The people of West Papua, a protectorate of Indonesia, continue to hit the streets to demand independence from their masters even as the military mount ceaseless attacks on them.
But then, what has actually been the story of the people of West Papua and why are they longing so desperately to be separated from Indonesia?
More about this
A protester is killed in West Papua – after a week of unrest during renewed calls for independence from Indonesia.— Natasha Fatah (@NatashaFatah) August 24, 2019
Many in West Papua say they are a distinct society, and are subject to constant racism and discrimination.
I speak with West Papua independence leader @BennyWenda pic.twitter.com/2k0FUIedsJ
Tens of thousands of years ago, West Papua was originally populated by Melanesian people but after little contact with the Western world, it was finally formally colonized by the Netherlands in 1898.
The islands that now make up Indonesia were also colonized by the Dutch but when the Republic of Indonesia became an independent nation-state in 1949, West Papua did not join the country.
The Dutch government recognized that West Papua was geographically, ethnically and culturally very different to Indonesia and so the Dutch government began preparing West Papua for its own independence throughout the 1950s.
At the end of 1961, West Papua held a Congress at which its people declared independence, and raised a new flag – the Morning Star.
This new freedom was short-lived because in 1963, Indonesia seized the western half of the island of New Guinea, of which West Papua was a part of, shortly after the Dutch colonists pulled out.
West Papua became the twenty-sixth province of Indonesia in 1969 after the so-called “Act of Free Choice”, sponsored by the UN, saw the transfer of official administration from The Netherlands – the colonial power – to Indonesia.
Actually, in 1962, the United States government, at the height of the Cold War, sent a letter signed by its president to the Dutch Prime Minister at the time, strongly urging the Dutch government to hand over West Papua to Indonesia, in an attempt to appease a communist friendly Indonesian government.
A meeting engineered by the U.S. government was set up between Indonesia and the Netherlands resulting in the New York Agreement, which, in 1962, gave control of West Papua to the United Nations and one year later transferred control to Indonesia.
The Papuans were never consulted.

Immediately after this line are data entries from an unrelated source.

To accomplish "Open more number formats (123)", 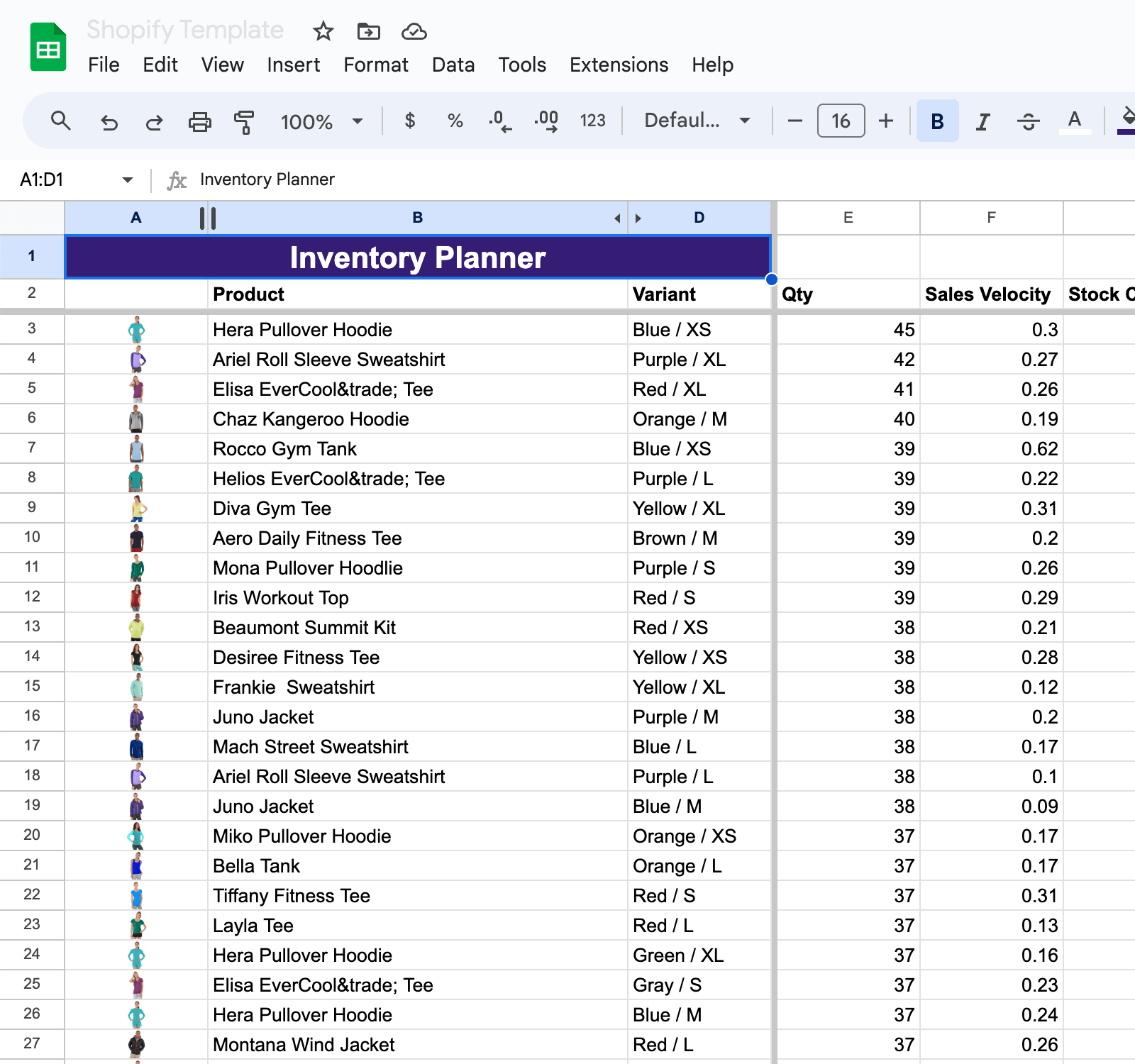I will [592, 121].
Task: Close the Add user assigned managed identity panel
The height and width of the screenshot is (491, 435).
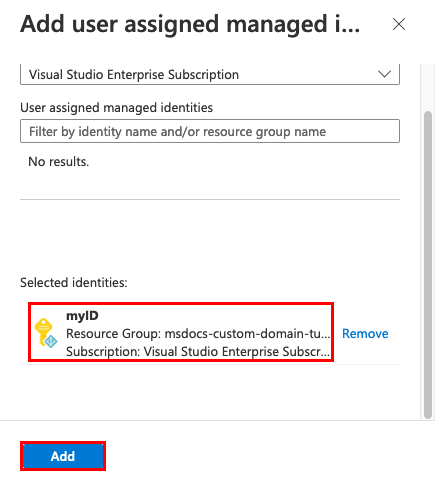Action: 399,24
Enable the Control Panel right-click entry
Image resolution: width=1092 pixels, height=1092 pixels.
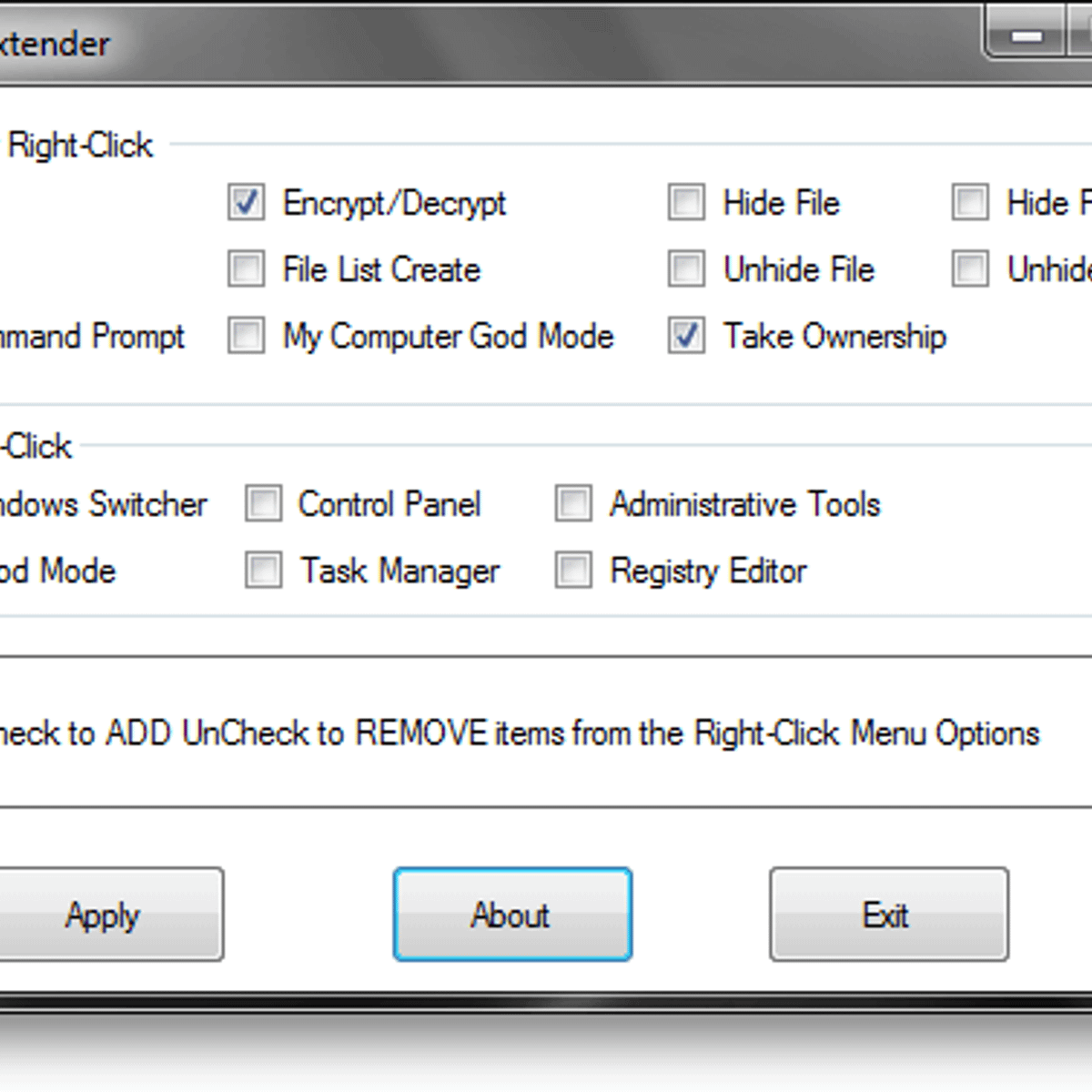(264, 503)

However, the agreement did promise them their right to self-determination – a right which is guaranteed by the UN to all people in the world.
In 1973, Indonesian president, General Soeharto, renamed the province from West Papua to Irian Jaya, “Victorious Irian” but the indigenous movement rejected the new name, preferring to be identified only as West Papuans. This began the resistance of the indigenes to Indonesian rule over them; a resistance that has continued till date.

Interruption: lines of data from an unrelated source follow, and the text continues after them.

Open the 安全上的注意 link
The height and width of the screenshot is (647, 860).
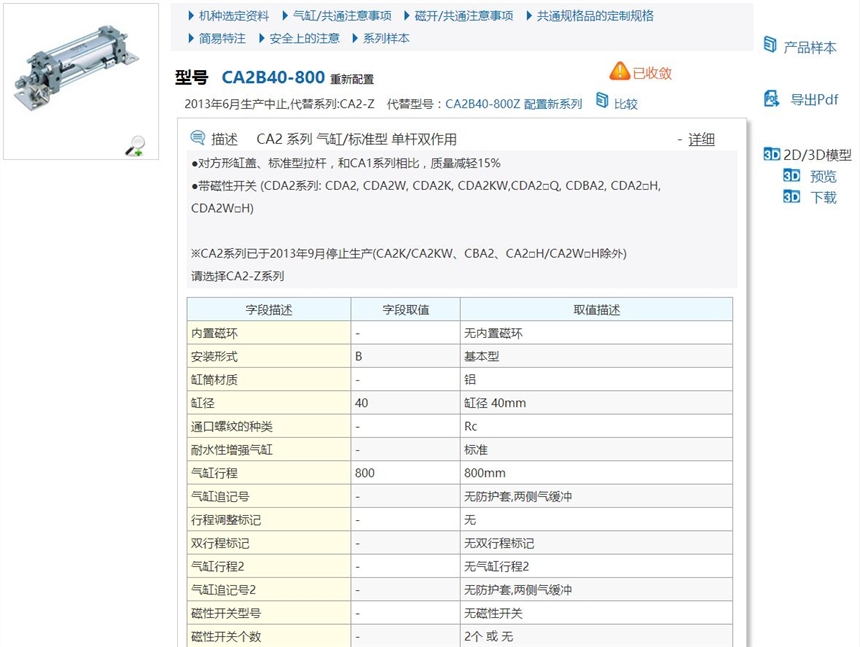pyautogui.click(x=305, y=38)
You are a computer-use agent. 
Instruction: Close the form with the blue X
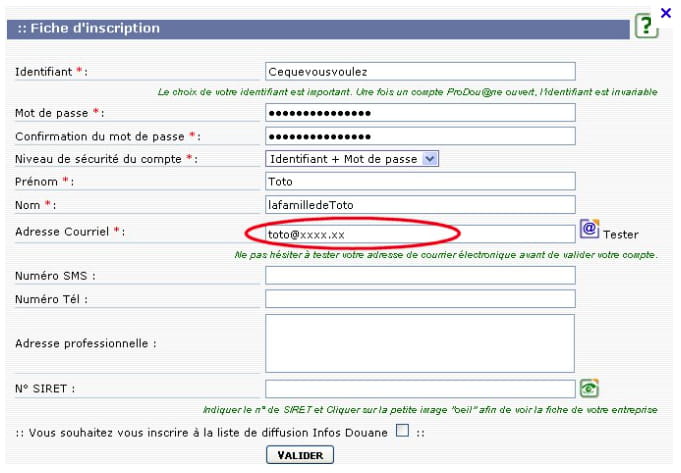[x=667, y=12]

After taking control of West Papua, the Indonesian government initiated a number of immediate administrative actions and policies, including the immediate banning of political parties.

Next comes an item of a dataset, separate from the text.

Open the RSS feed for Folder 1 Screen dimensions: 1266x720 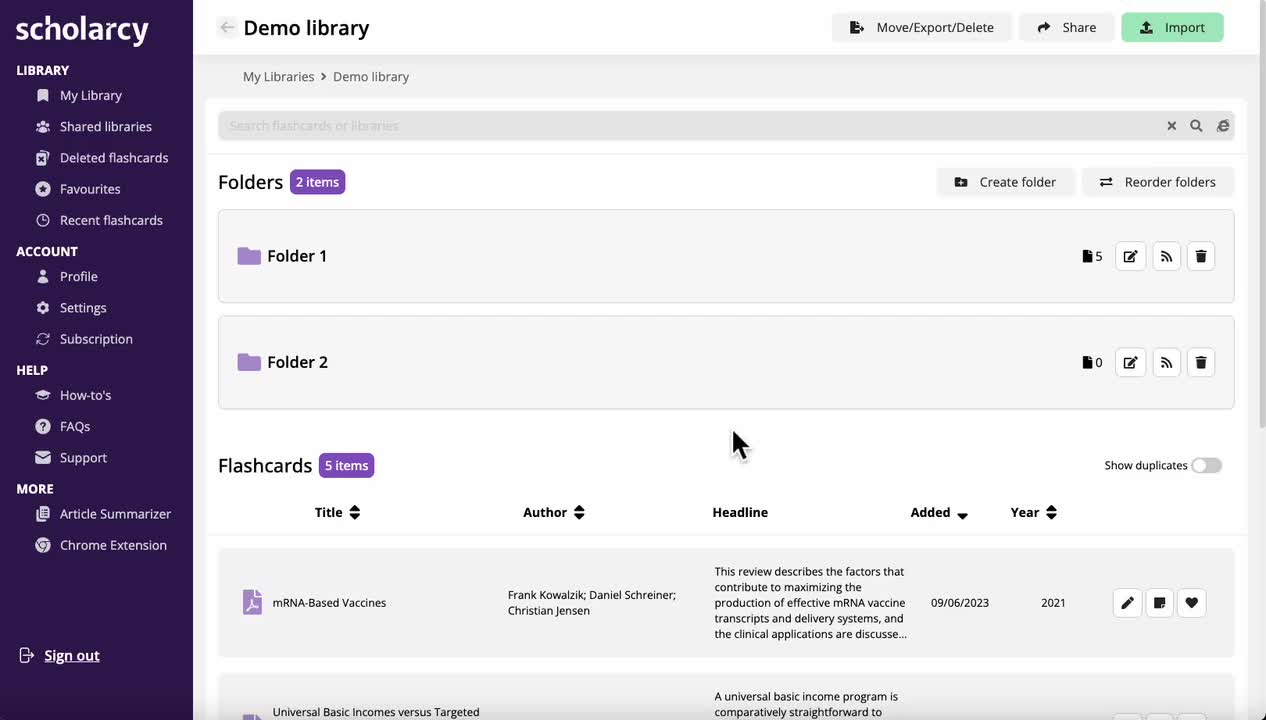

It also crushed nascent Papuan nationalism after which some tens of thousands of troops, police and special forces flooded in, making West Papua one of the world’s longest-running military occupations.
In 1964, a UN-supervised referendum that has been described as a sham was held. Just over a thousand hand-picked representatives were bribed, cajoled and threatened into voting in favour of Indonesian rule.
For twenty-six years, Indonesia has ruled the people of West Papua with repressive policies, controlling the indigenous population through the most unjust systems of colonial occupation, forcing the indigenous people to fight back.
West Papuans are not Indonesian. They are Melanesian Pacific Islanders and have been for over 60,000 years. pic.twitter.com/Axni1Aves6— Free West Papua (@FreeWestPapua) August 20, 2019
A recent escalation in killings, especially around the massive Freeport copper and gold mine in the central highlands, has been widely reported in the media.
When in 2014, Indonesia’s politically moderate President Joko Widodo came to power, West Papua observers had high hopes he might broker peace in the region, much the same way the government of his predecessor, Susilo Bambang Yudhoyono, was able to quell a long-running separatist conflict in Aceh.
This, however, has not materialized as Widodo has not been able to control the Indonesian military in West Papua. He also doesn’t seem to realize that economic development is not the solution to ending the armed resistance in the region – West Papuan leaders want a political resolution, not an economic one.
Today, the separatists are mounting pressure through their campaign for independence from Indonesia for several reasons, including the claim that they do not identify as Indonesians but as Melanesians and more aligned to the other Melanesian provinces like Papua New Guinea.
Recent conflicts, including the above video of a student being shot by militias, have spurred the indigenes of West Papua to forcefully demand independence from Indonesia.
The world doesn’t seem interested in what is happening in West Papua but there are concerns that, just like Rwanda, if nothing is done, deaths could become genocidal and by then, it might only be too late to turn the attention towards this little-known decolonization movement.